### Goal
Copy out the entries below word for word, from the line containing "Where should I" up to and including the line containing "click(104, 130)". Leave the pictures out of your copy.

Item coordinate data:
+ + +

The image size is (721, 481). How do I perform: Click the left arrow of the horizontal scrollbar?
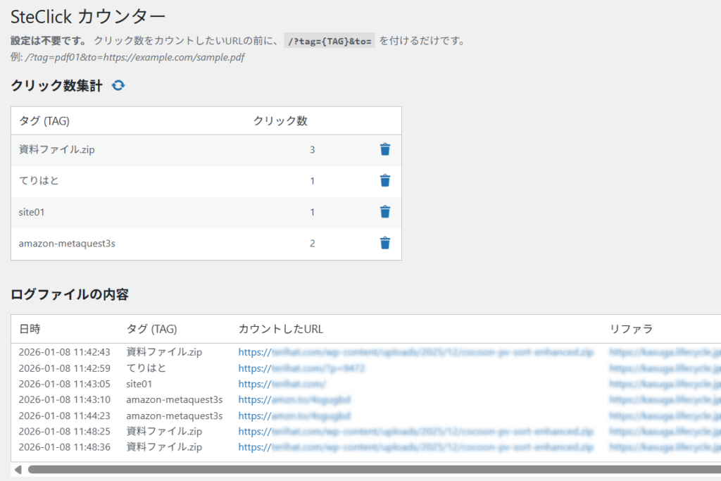pyautogui.click(x=18, y=470)
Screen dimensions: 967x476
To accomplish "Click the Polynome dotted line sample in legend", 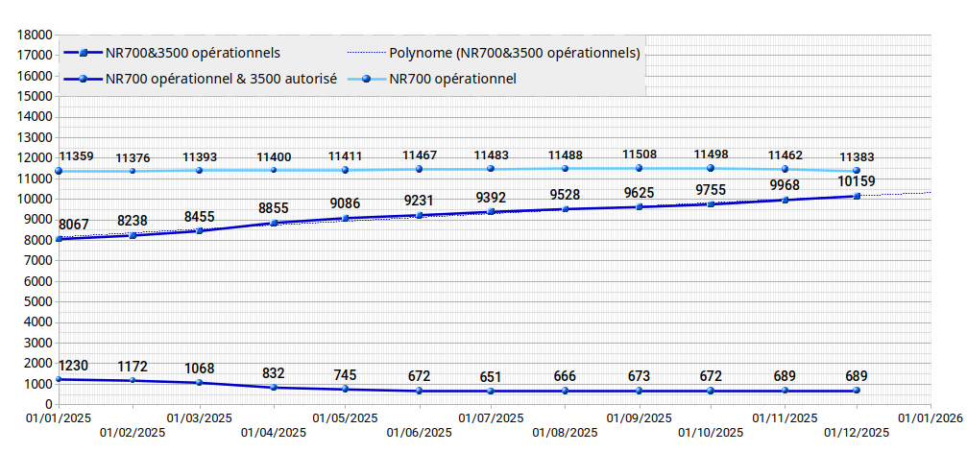I will 366,53.
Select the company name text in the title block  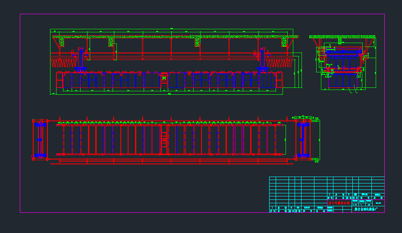[363, 208]
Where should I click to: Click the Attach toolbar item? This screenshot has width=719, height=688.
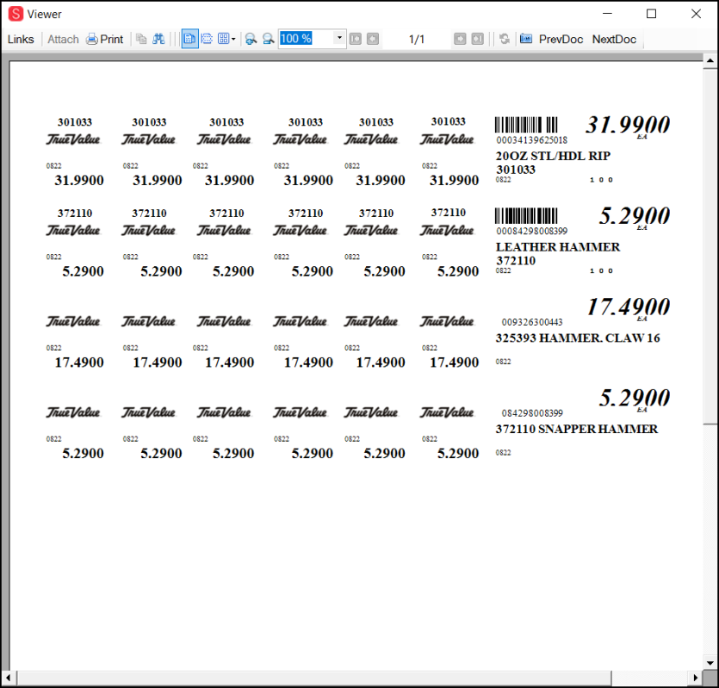63,39
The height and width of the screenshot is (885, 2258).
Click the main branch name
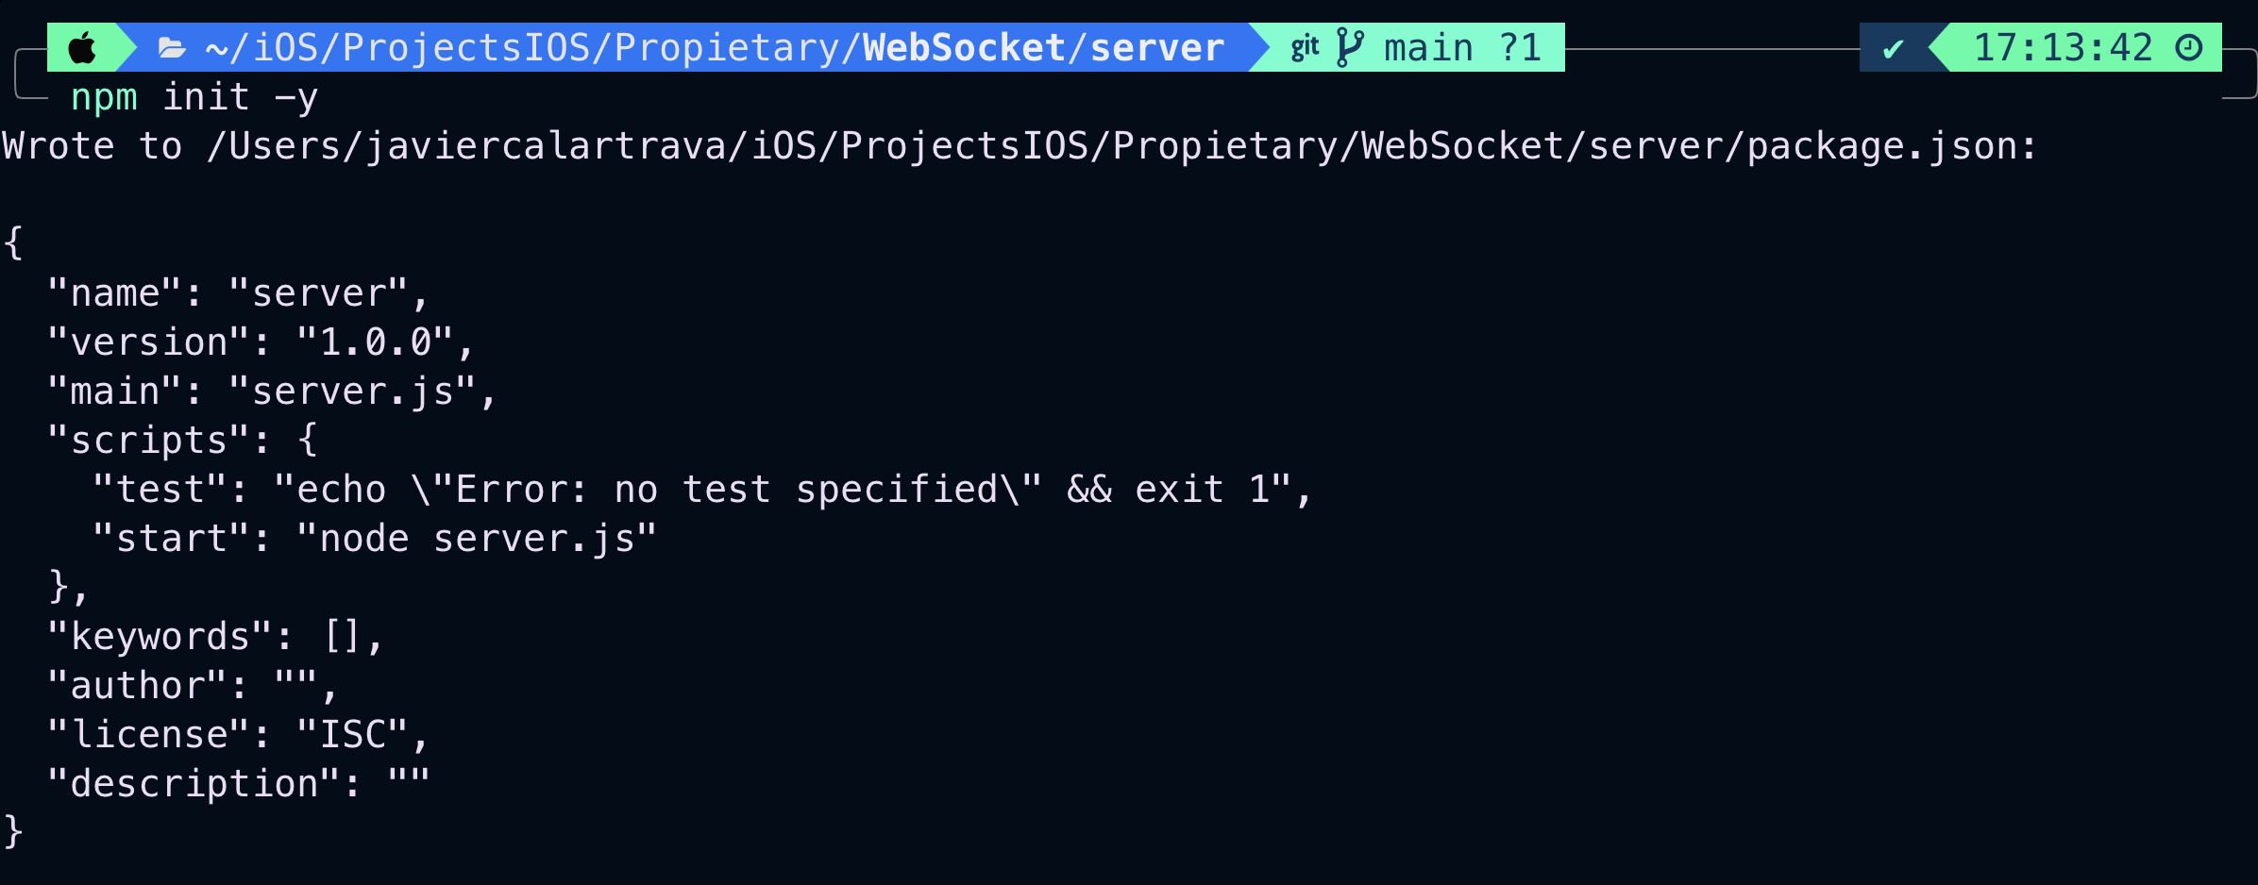tap(1428, 47)
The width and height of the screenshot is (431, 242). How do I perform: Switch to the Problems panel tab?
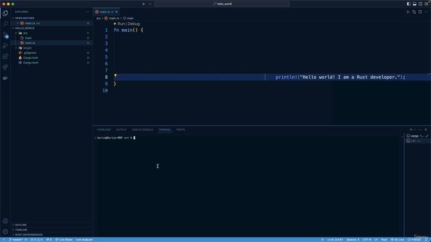click(104, 130)
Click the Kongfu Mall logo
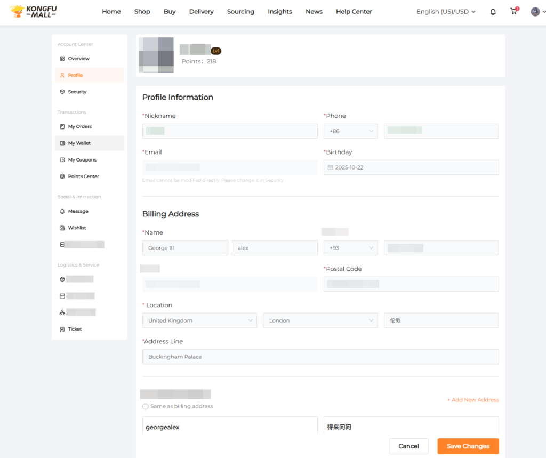Image resolution: width=546 pixels, height=458 pixels. (35, 11)
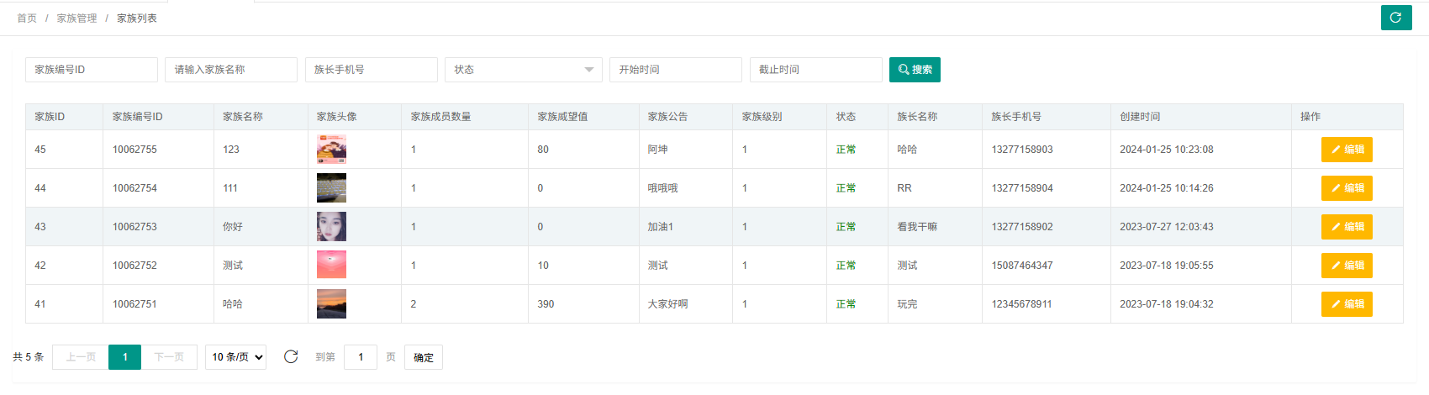
Task: Click 编辑 for the 测试 family row
Action: pos(1347,266)
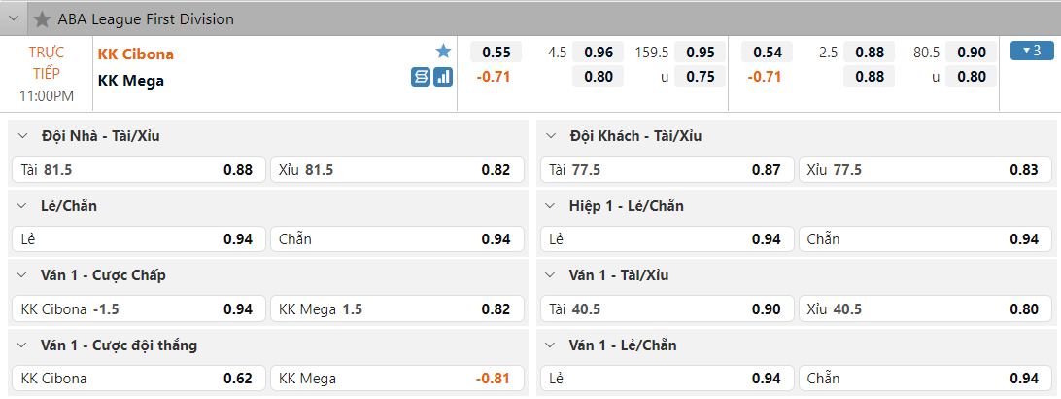Open the KK Cibona team name link
The height and width of the screenshot is (399, 1061).
tap(136, 54)
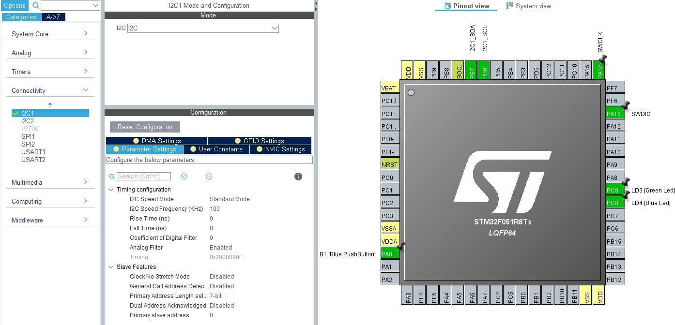Image resolution: width=675 pixels, height=325 pixels.
Task: Collapse the Slave Features section
Action: (x=111, y=267)
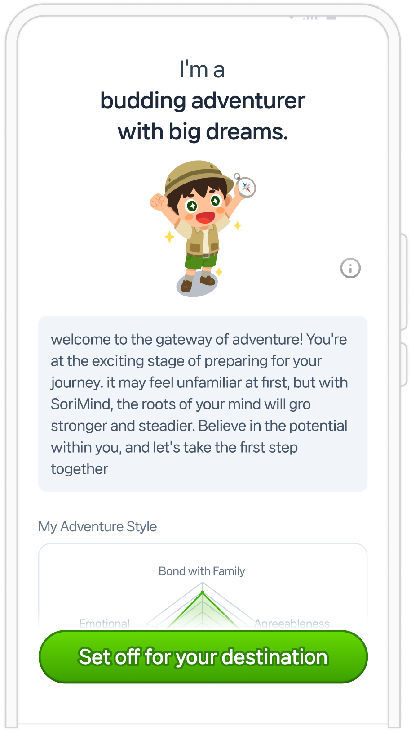The width and height of the screenshot is (411, 732).
Task: Tap the compass held by the character
Action: pos(245,186)
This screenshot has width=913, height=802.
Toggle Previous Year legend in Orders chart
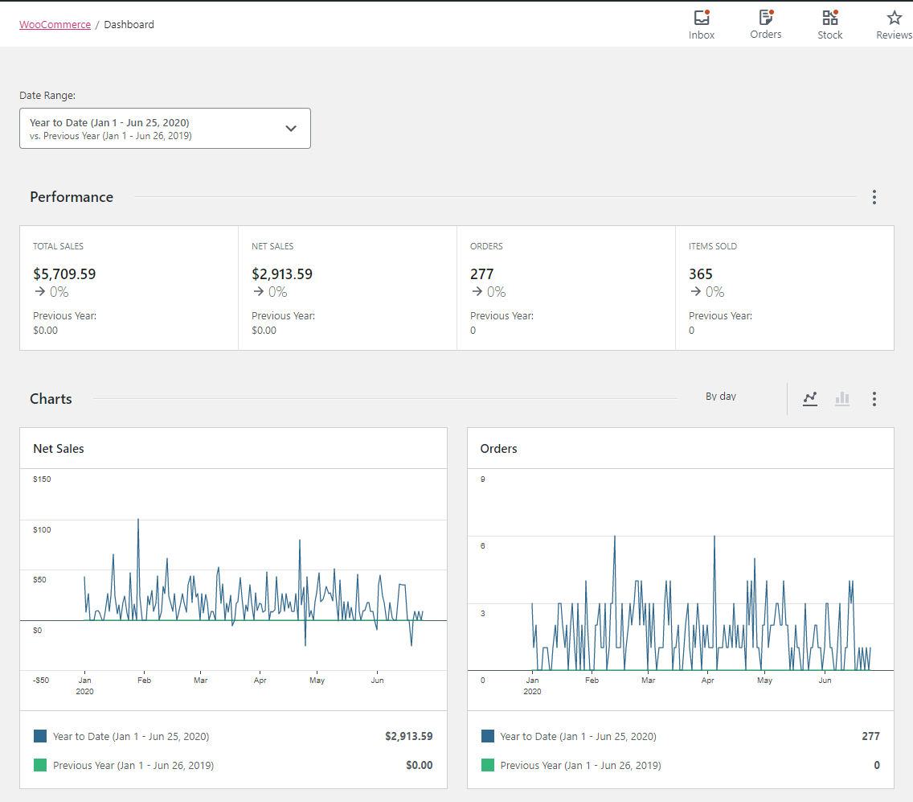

+ + +

### Exercise response
Where should I click to: Click the Attach toolbar item? This screenshot has width=719, height=688.
63,39
The height and width of the screenshot is (885, 2258).
Click the main branch name
tap(1428, 47)
The width and height of the screenshot is (431, 242). How do I perform: Switch to the Problems panel tab?
click(104, 130)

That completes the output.